AVAILABLE DATA Block Start

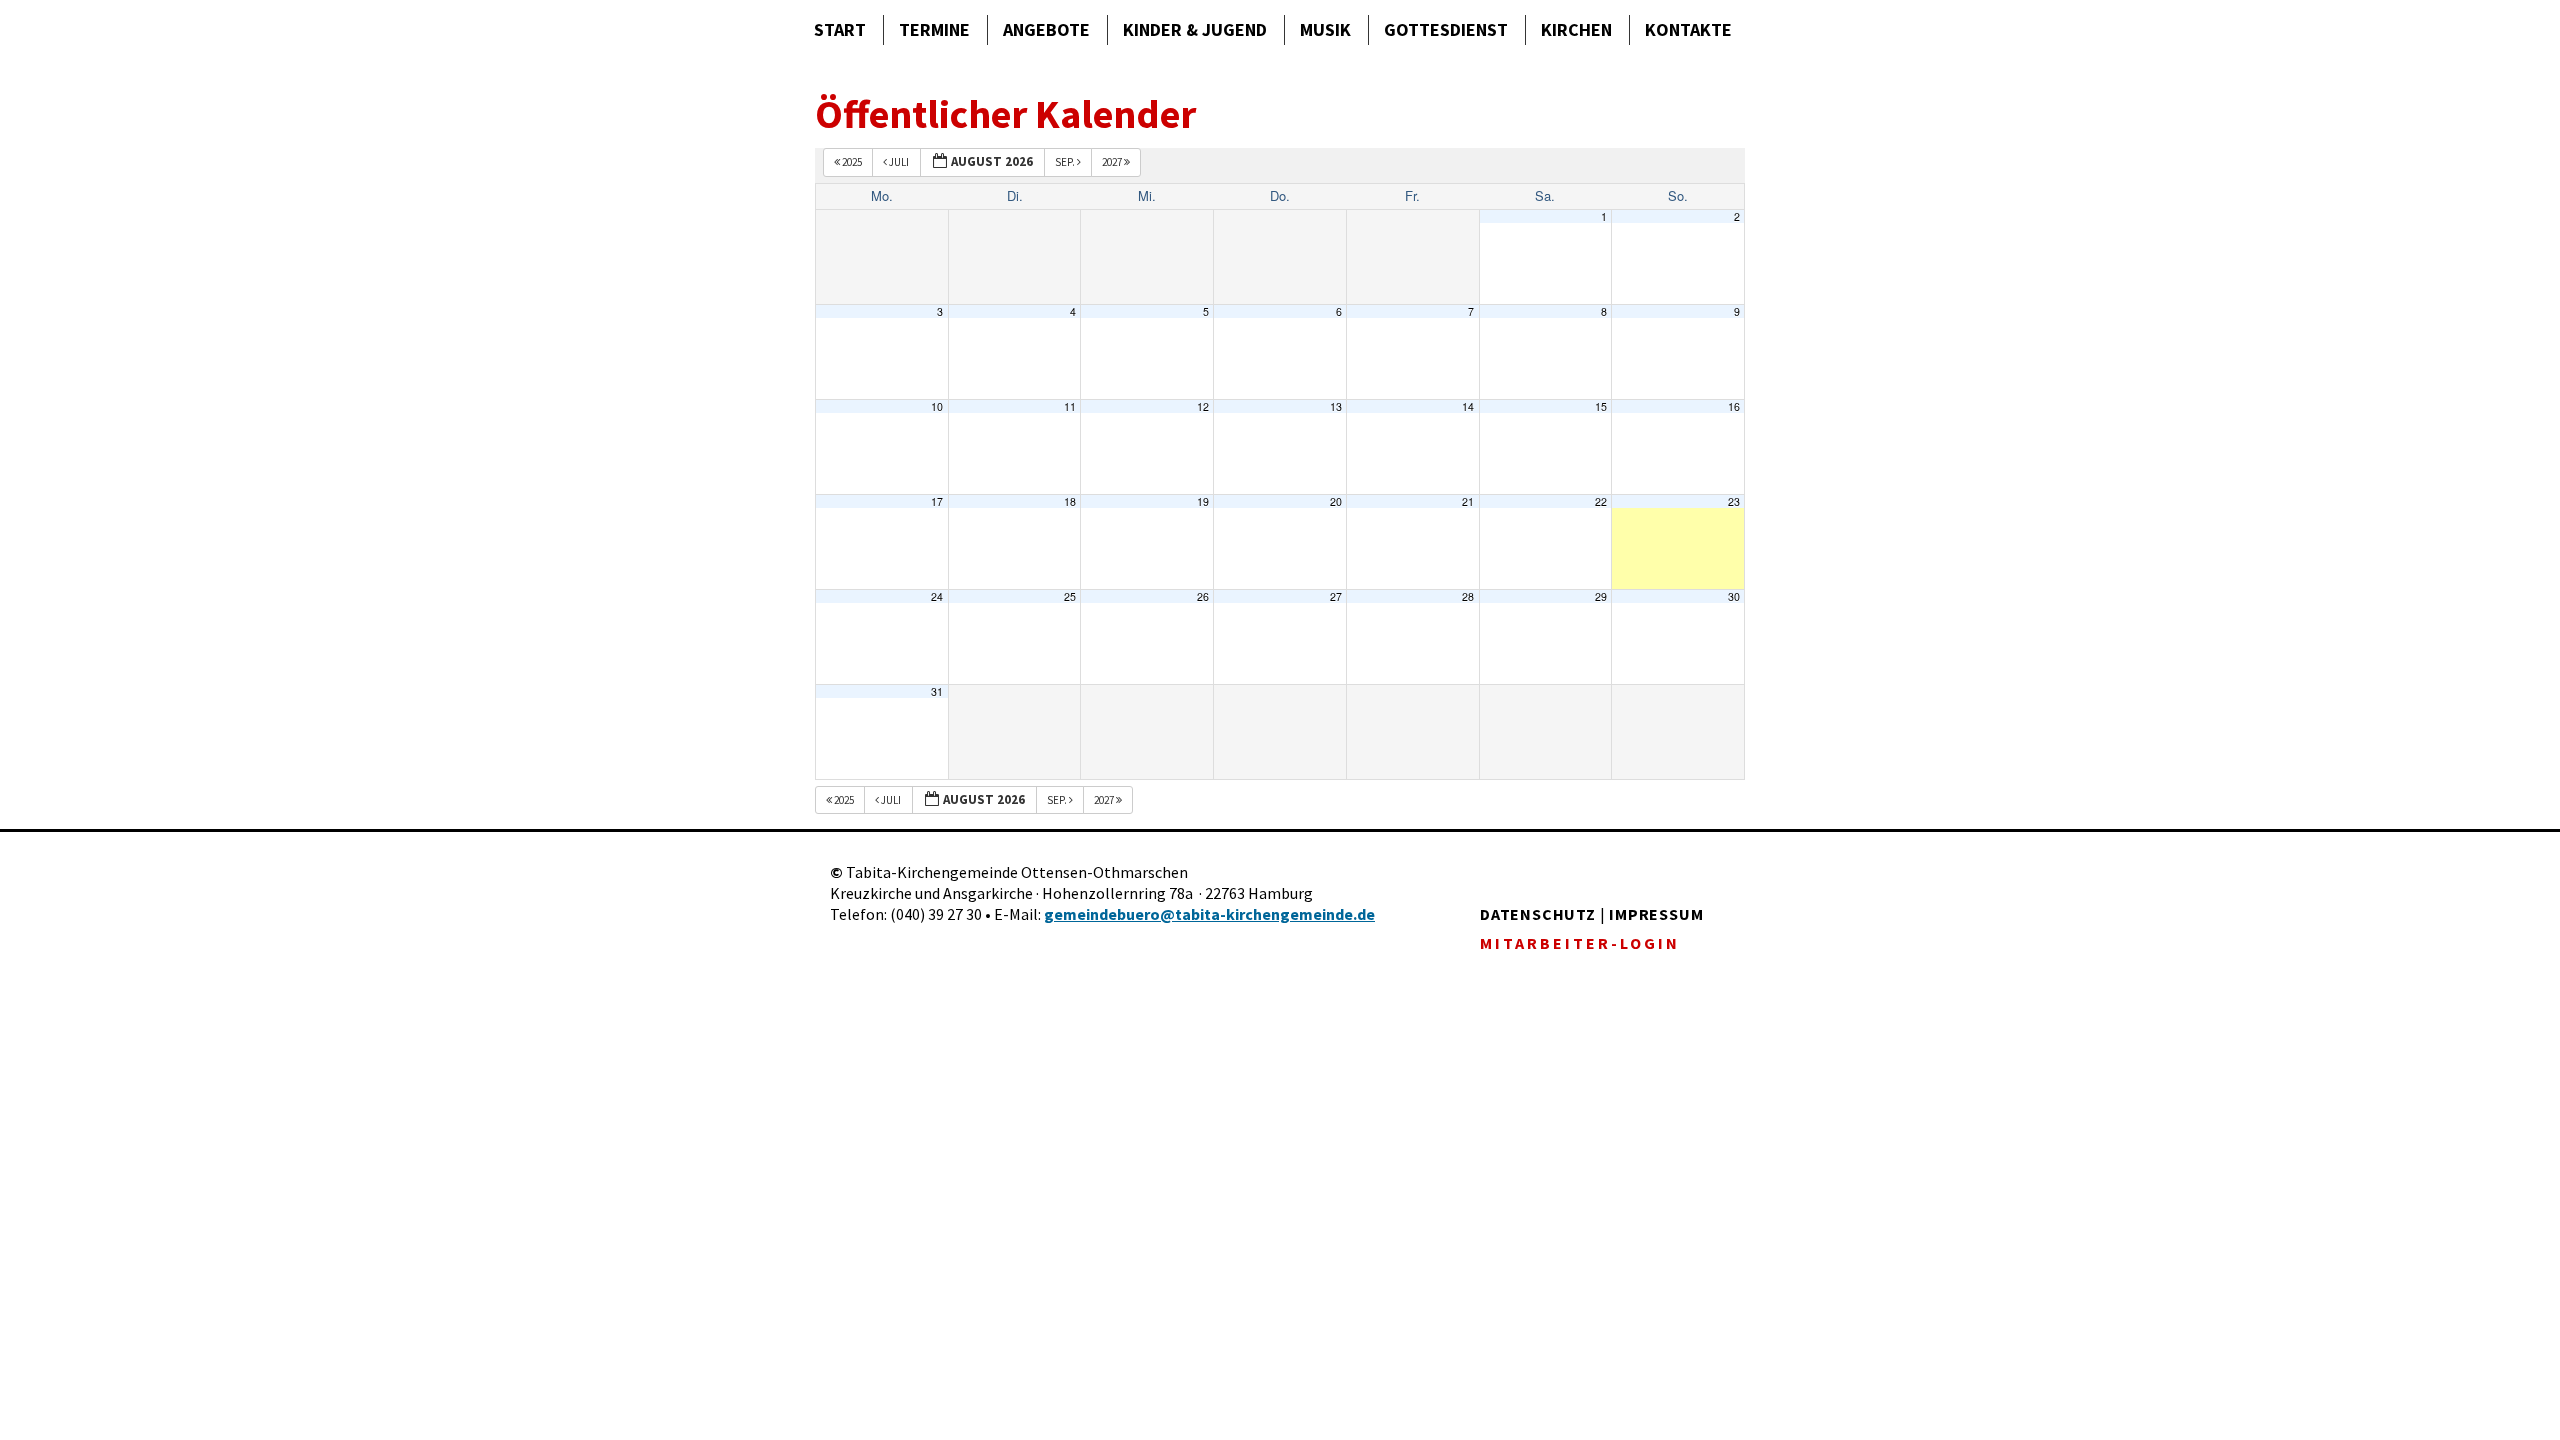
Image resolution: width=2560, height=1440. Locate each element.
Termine (934, 29)
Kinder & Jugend (1195, 29)
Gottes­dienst (1446, 29)
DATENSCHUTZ (1538, 914)
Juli (899, 162)
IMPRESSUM (1656, 914)
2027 (1113, 162)
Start (840, 29)
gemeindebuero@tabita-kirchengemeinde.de (1209, 914)
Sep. (1066, 162)
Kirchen (1576, 29)
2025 (852, 162)
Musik (1325, 29)
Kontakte (1688, 29)
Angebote (1046, 29)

AVAILABLE DATA Block End

* _WHAT YOU NEED TO DO_
All lines from the one containing "Termine (934, 29)" through the last line of the data must be set down exactly. No other lines belong in the answer.

* _WRITTEN ANSWER_
Termine (934, 29)
Kinder & Jugend (1195, 29)
Gottes­dienst (1446, 29)
DATENSCHUTZ (1538, 914)
Juli (899, 162)
IMPRESSUM (1656, 914)
2027 (1113, 162)
Start (840, 29)
gemeindebuero@tabita-kirchengemeinde.de (1209, 914)
Sep. (1066, 162)
Kirchen (1576, 29)
2025 (852, 162)
Musik (1325, 29)
Kontakte (1688, 29)
Angebote (1046, 29)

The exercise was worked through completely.